Musing Pictures: The Rules of the Game (1939)

I was fortunate to catch Jean Renoir's 1939 classic, "The Rules of the Game" at this year's AFI Film Festival.  They showed a very watchable, newly restored print of the French film.  I say "very watchable" because many earlier prints were in very bad shape (including those from which VHS and early DVD copies were made.)  The film itself has a unique and unusual story -- it was thought to be lost when the originals were destroyed during allied bombing in World War II.  After the war, bits and pieces of the film were reassembled from partial copies and fragments, often with Renoir's explicit feedback.  It added a layer of magic to see a film that was really a re-construction of itself.  There's no way to know how close the re-construction is to the original.  Would we think Frankenstein's monster was a human if we had never seen a human?

I wonder this, too, because I can't imagine an artist, given the opportunity to tweak his own work, would re-construct it (or agree to its re-construction) without tinkering here and there.  I know that if I were to re-construct any of my own films, they would all certainly take on slightly different forms.  Some scenes might be cut short, others might be re-arranged.  And it's not always the best thing for the movie.

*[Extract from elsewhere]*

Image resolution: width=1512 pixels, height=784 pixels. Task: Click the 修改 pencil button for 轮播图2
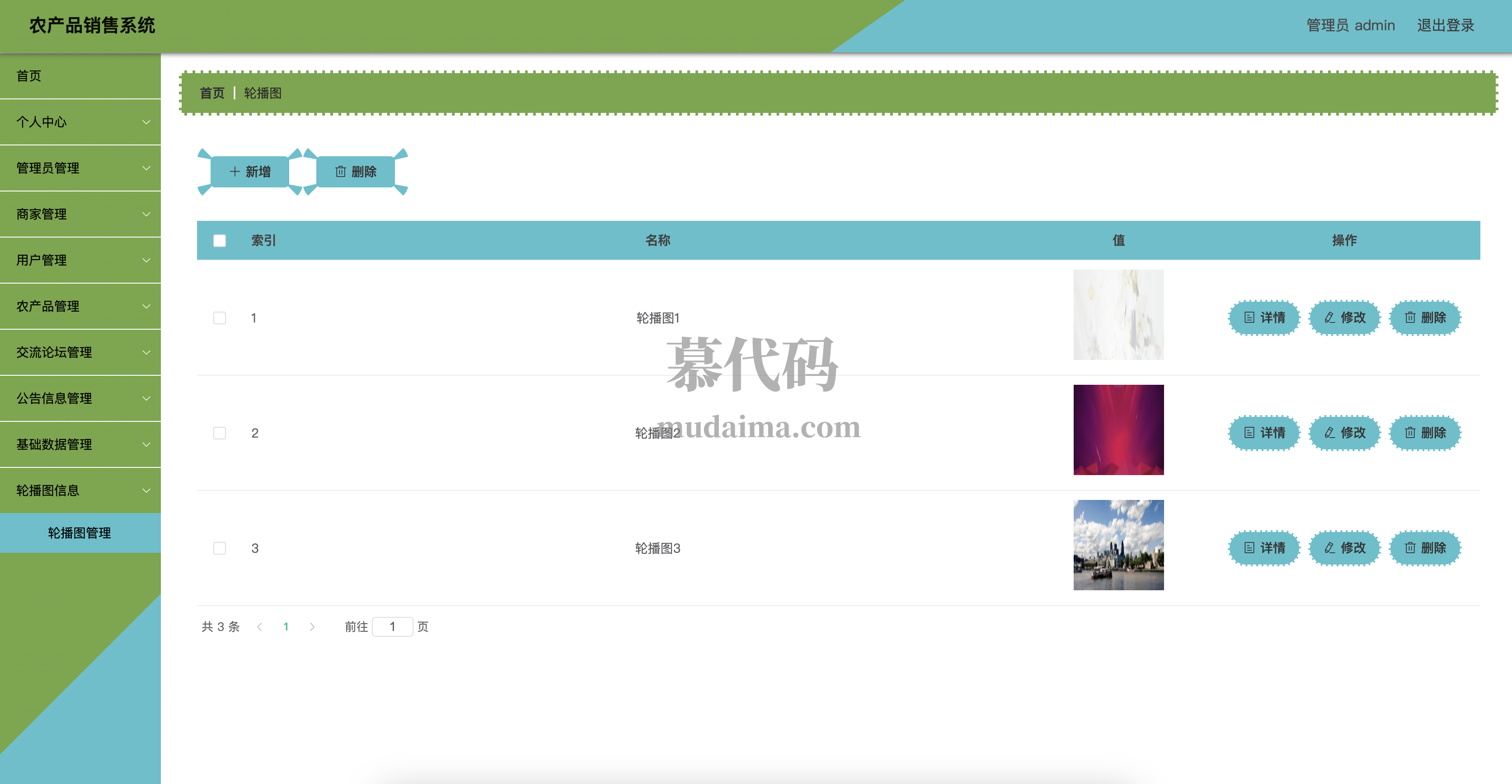[x=1345, y=433]
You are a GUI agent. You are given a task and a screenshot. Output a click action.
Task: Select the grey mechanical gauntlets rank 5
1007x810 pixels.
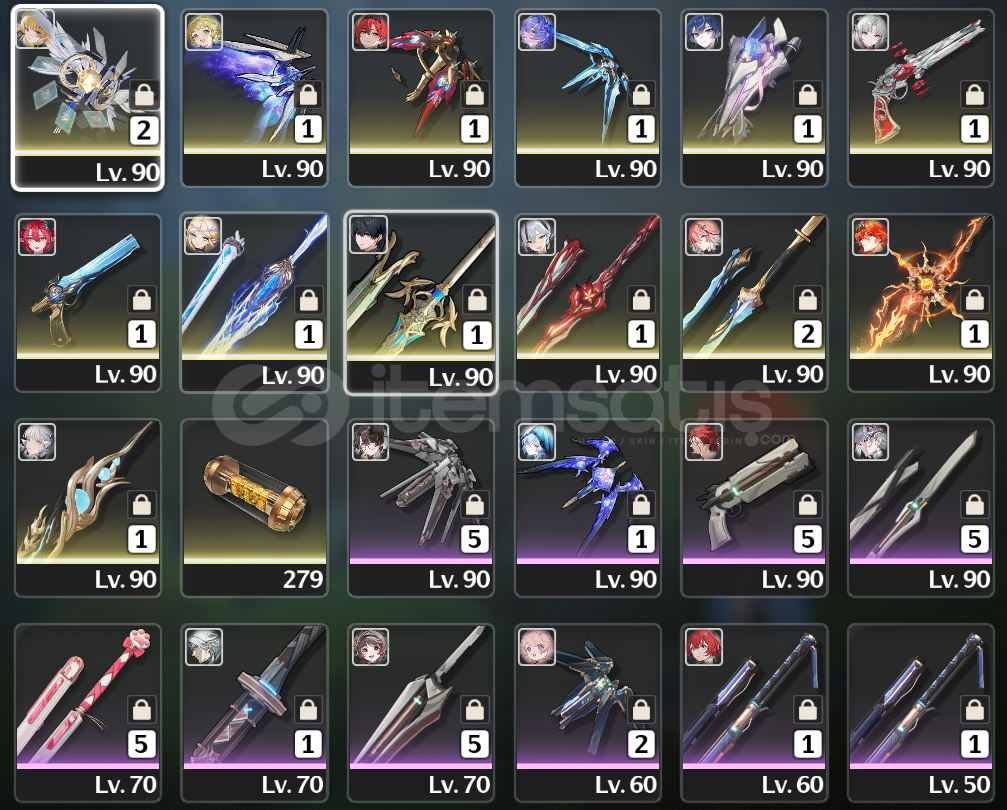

We see this, in a different way, with re-releases of certain films.  When Lucas restored "Star Wars" in the '90s, he re-released those films with significant changes.  What we got to see in theaters weren't merely restorations, but updates -- films that contained scenes and effects that never came close to appearing in the original.  As a result, some of the power of "Star Wars" got somewhat drained out of the film: Han Solo's famous shot in the Cantina is somehow fired in self-defense, the creatures of the film which were once so tangible (because they were puppets) are now ethereal (because they're CGI animation), etc.  When Spielberg restored and re-released ET, we were presented with some cute scenes that weren't a part of the original film.  Also, the police officers who had been toting guns originally, were now holding walkie-talkies.  The sense of jeopardy just isn't the same.

How can we know that Renoir's re-constructed film is true to his original creation?  Frankly, we can't.  The original is lost, and was actually seen by very few to begin with.  In this particular case, it's the re-construction itself that is the masterpiece.